## Which Average do you Want?

Now that I am spending a sentence as an academic administrator in a business school (the Tepper School at Carnegie Mellon University), I get first-hand knowledge of the amazing number of surveys, questionnaires, inquiries, and other information gathering methods organizations use to rank, rate, or otherwise evaluate our school. Some of these are “official”, involving accreditation (like AACSB for the business school and Middle States for the university). Others are organizations that provide information to students. Biggest of these, for us, is *Business Week*, where I am happy to see that our MBA program went up four positions from 15th to 11th in the recent ranking. Us administrators worry about this so faculty don’t have to.

Responding to all these requests takes a huge amount of time and effort. We have a full-time person whose job is to coordinate these surveys and to analyze the results of them. Larger schools might have three or four people doing this job. And some surveys turn out to be so time-intensive to answer that we decline to be part of them. Beyond Grey Pinstripes was an interesting ranking based on sustainability, but it was a pain to fill out, which seems to be one reason for its recent demise.

As we go through the surveys, I am continually struck by the vagueness in the questions, even for questions that seem to be asking for basic, quantitative information. Take the following commonly asked question: “What is the average class size in a required course?”. Pretty easy, right? No ambiguity, right?
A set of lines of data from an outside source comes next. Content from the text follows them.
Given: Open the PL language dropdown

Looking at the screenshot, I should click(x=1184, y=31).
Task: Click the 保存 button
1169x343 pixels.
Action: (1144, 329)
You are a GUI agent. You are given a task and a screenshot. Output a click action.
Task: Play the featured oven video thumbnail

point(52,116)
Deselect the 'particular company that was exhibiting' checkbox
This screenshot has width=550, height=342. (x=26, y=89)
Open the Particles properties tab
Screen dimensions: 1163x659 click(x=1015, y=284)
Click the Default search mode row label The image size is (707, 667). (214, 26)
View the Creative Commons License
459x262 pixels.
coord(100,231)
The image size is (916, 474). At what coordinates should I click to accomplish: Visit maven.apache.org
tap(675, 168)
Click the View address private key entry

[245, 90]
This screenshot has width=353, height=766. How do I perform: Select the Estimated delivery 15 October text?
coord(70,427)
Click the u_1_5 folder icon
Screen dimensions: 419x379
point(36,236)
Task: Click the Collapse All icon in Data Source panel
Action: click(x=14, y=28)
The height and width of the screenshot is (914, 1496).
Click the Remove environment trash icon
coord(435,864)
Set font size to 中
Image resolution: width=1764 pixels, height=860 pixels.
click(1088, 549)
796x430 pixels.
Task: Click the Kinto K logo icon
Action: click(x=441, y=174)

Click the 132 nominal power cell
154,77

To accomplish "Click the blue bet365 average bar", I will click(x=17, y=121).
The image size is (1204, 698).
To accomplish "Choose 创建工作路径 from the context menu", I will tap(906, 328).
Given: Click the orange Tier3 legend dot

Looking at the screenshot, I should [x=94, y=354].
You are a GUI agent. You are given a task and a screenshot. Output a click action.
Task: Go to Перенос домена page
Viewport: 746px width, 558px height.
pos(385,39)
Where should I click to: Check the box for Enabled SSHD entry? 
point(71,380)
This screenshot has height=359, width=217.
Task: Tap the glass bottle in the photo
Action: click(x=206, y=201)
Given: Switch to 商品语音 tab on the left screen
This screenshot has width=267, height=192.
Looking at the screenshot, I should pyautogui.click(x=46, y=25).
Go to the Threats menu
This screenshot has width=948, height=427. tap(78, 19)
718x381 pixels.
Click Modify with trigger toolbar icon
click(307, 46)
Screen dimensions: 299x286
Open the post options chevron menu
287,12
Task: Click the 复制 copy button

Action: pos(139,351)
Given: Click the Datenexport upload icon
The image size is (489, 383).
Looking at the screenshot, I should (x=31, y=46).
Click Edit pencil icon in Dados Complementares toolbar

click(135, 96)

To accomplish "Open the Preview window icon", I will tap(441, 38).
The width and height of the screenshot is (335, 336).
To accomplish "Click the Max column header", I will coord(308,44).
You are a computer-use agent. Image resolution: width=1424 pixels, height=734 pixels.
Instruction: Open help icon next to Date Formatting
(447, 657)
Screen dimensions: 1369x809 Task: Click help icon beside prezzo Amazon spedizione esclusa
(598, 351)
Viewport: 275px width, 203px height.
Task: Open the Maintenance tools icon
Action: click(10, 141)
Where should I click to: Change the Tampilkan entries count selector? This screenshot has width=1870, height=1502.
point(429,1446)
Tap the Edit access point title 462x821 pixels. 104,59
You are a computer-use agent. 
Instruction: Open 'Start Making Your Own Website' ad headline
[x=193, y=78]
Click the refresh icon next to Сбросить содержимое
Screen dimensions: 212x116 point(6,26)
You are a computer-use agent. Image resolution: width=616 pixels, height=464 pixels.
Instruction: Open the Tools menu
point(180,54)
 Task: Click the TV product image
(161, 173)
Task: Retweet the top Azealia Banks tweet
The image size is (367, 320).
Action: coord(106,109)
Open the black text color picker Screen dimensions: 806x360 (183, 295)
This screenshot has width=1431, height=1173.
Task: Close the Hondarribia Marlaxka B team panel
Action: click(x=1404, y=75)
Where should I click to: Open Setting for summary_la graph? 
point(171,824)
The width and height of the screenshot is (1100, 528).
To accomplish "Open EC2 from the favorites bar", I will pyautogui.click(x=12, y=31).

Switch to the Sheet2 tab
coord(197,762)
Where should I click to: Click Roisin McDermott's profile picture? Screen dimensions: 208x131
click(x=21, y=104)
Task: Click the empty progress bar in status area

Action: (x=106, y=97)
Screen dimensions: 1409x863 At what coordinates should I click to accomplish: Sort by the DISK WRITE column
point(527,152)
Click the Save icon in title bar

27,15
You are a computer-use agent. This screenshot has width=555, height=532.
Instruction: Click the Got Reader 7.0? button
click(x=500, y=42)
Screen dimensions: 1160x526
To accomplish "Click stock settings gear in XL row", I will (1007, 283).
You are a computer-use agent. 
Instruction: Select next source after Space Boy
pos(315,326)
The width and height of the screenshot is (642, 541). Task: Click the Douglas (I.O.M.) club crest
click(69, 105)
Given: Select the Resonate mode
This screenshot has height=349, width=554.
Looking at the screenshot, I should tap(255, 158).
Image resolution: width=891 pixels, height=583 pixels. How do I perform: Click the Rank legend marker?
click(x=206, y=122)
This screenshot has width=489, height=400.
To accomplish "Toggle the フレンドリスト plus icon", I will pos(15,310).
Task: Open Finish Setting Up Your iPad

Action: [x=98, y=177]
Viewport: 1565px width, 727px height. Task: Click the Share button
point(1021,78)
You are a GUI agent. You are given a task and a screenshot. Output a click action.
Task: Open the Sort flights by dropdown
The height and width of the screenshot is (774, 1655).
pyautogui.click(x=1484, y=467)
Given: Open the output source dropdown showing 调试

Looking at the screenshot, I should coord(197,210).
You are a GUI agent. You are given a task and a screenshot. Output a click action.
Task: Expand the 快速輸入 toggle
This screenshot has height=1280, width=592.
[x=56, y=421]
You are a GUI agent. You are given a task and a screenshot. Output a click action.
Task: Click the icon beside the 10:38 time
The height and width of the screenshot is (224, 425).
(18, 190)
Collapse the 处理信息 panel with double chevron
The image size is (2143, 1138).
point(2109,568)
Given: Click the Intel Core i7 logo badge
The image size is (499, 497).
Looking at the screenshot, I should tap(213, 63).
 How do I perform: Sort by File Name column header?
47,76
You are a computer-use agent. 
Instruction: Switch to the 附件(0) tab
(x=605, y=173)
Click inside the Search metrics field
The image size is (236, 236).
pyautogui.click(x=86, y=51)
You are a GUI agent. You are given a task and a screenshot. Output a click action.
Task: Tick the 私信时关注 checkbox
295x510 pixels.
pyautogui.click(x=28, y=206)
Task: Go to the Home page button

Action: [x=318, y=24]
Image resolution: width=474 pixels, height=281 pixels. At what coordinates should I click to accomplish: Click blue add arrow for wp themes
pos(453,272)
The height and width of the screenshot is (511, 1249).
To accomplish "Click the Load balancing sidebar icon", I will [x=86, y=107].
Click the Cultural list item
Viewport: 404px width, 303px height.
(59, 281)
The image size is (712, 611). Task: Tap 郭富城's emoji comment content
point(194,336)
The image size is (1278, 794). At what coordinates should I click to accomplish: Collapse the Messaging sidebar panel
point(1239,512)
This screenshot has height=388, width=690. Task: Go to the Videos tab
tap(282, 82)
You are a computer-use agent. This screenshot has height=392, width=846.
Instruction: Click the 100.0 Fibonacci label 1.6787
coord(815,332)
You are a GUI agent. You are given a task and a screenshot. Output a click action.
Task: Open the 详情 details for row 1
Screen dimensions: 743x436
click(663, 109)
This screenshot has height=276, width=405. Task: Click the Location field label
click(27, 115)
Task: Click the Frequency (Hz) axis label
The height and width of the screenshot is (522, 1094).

Let’s take a school with 4 courses per semester, and two semesters of required courses. Seven courses are “normal”, classes run in 65 student sections, while one course is divided into 2 half-semester courses, each run in 20 student seminars (this is not the Tepper School but illustrates the issue). Here are some ways to calculate the average size:

A) A student takes 9 courses: 7 at 65 and 2 at 20 for an average of 55.

B) If you weight over time, it is really 8 semester-courses: 7 at 65 and 1 at 20 for an average of 59.4

C) There are about 200 students, so the school offers 21 sections of 65 student classes and 20 sections of size 20 for an average of 43.

Which is the right one? It depends on what you are going to use the answer for. If you want to know the average student experience, then perhaps calculation B is the right one. An administrator might be much more concerned about calculation C, and that is what you get if you look at the course lists of the school and take the average over that list. If you look at a student’s transcript and just run down the size for each course, you get A.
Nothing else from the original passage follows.